Pretty good guess, aaslatten; that exact premise is the current theory (well, one of them, anyway) or the origin of chicken fried steak. German immigrants to Texas tried to emulate their traditional meals with ingredients found here. Their attempts at emualting weinerscnitzel with sauce bechamel or bordelaise eventually became the chicken fried steak with cream gravy we eat today. Here’s a good article from the [http://www.houstonpress.com/issues/2001-01-11/cafe.html]Houston Press by my favorite food critic, Robb Walsh, in response to an article by Geopge Alexander claiming that the idea that there was such a thing as a good chicken fried steak was a joke (the cad!).
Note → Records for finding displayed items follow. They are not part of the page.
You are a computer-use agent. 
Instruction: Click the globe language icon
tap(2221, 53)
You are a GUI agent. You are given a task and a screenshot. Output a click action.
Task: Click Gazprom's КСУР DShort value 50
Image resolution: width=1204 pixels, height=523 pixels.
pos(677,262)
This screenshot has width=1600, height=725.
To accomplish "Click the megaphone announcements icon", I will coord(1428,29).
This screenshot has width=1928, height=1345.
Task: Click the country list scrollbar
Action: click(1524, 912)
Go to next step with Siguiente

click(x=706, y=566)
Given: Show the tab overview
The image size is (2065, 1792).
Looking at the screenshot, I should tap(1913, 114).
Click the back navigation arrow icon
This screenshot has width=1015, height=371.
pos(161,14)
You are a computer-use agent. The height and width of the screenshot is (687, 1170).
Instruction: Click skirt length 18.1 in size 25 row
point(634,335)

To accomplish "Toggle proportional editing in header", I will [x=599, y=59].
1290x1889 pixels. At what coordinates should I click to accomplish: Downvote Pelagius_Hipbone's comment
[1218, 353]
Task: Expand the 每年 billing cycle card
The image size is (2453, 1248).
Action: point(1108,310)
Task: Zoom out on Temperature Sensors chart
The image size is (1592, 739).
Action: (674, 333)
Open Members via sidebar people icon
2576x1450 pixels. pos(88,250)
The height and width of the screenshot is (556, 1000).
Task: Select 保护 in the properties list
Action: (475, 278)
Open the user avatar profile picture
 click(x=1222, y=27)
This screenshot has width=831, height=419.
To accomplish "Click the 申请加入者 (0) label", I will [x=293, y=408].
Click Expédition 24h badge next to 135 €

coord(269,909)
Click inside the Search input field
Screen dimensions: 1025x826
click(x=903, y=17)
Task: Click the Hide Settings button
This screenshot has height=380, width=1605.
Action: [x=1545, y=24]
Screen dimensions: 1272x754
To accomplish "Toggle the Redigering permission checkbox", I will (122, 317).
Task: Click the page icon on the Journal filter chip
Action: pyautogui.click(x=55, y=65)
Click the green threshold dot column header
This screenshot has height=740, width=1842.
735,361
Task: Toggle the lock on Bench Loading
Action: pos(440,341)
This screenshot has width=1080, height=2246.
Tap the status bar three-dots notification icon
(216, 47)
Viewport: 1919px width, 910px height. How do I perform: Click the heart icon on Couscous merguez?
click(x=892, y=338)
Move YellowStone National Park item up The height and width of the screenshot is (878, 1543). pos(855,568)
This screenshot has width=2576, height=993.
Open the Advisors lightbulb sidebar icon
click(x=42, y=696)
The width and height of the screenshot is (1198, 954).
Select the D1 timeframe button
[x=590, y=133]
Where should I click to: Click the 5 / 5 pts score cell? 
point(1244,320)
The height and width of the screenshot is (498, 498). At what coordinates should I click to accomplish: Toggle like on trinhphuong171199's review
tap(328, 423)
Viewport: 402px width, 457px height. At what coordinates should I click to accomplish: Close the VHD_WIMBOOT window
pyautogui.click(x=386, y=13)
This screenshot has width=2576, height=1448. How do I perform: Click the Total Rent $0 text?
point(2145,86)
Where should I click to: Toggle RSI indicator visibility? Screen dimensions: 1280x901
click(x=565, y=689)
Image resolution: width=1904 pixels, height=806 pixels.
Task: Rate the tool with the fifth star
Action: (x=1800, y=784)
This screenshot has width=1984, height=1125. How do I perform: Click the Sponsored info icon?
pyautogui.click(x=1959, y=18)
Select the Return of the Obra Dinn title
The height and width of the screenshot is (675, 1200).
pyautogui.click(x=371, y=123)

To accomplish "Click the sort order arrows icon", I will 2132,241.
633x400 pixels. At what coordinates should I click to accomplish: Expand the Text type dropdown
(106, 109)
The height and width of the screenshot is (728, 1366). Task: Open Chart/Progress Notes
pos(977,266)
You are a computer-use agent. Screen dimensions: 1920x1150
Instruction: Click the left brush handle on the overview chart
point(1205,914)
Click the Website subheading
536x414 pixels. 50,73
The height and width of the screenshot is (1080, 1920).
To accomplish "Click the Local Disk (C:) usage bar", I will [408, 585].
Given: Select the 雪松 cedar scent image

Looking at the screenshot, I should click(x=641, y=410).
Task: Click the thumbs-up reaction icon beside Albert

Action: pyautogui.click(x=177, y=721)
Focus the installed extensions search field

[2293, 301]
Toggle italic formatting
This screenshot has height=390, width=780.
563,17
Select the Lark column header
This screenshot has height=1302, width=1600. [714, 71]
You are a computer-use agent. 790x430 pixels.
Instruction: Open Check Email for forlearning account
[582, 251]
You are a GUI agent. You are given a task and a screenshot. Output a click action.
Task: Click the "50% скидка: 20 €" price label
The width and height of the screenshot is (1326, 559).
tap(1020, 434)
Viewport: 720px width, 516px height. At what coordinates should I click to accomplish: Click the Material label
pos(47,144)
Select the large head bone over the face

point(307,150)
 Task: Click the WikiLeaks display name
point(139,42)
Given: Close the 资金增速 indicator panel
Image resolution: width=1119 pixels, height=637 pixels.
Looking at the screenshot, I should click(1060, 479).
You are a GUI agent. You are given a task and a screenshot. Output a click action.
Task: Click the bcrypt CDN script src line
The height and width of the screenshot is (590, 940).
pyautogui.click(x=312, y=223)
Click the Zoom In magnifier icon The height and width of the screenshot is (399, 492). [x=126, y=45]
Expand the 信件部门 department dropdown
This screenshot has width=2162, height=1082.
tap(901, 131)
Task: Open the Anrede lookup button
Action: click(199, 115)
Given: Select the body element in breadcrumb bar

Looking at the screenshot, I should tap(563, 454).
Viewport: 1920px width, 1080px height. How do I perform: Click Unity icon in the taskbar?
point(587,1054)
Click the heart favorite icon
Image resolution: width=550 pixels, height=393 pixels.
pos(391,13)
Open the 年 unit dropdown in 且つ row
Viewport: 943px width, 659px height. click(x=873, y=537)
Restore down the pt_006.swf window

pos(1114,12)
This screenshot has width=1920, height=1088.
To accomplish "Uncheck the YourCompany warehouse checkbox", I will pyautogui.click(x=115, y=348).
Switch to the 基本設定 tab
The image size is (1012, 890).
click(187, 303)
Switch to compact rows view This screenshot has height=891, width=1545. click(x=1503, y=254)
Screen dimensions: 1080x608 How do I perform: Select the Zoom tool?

No, that would be chicken-fried-steak chicken, if anything at all. The phrase “chicken-fried” means “fried in the manner of a piece of chicken”–breaded then fried. In Indiana, a similar thing is done with pork “loin”.
Well, I am impressed, people. Not ONE person here thought that wienerschnitzel was a hot dog, the fast food restaurant notwithstanding! By the way, that dish is a schnitzel cooked in the Viennese style (the Austrian spelling of that city being “Wien”). I have also seen a “Pariserschnitzel” served in Vienna, among others.
I haven’t seen one of those in ages. When they were more popular I’d wonder how many home-sick Austrian or German tourists stopped at one hoping to find a bit of home, and disappointed to find nothing but hot dogs available there.
There’s a bunch of Weinerschnitzel stands out here in Southern California – two within a few miles of my place – and I admit I originally thought this OP was about the chain. Good thing I kept my yap shut, eh?
Update: Barry Popik, the word sleuth, agrees that the dish probably comes from Texas.
Robb Walsh has a book on Tex-Mex cooking coming out soon. He was appreciative of my email and my finding a 1923 cite for “chicken fried steak.” Nice guy.
I’m personally NOT convinced that the term “chicken fried steak” and the term “country fried steak” are two separate items. I think that Southerners who fried chicken and made gravy in the very early 1900’s might also have cut slices of beef and breaded and fried them(with gravy) at the same time. They may not have had the access to the beef that the Texans did.
I can live with the idea that it came about in Texas first.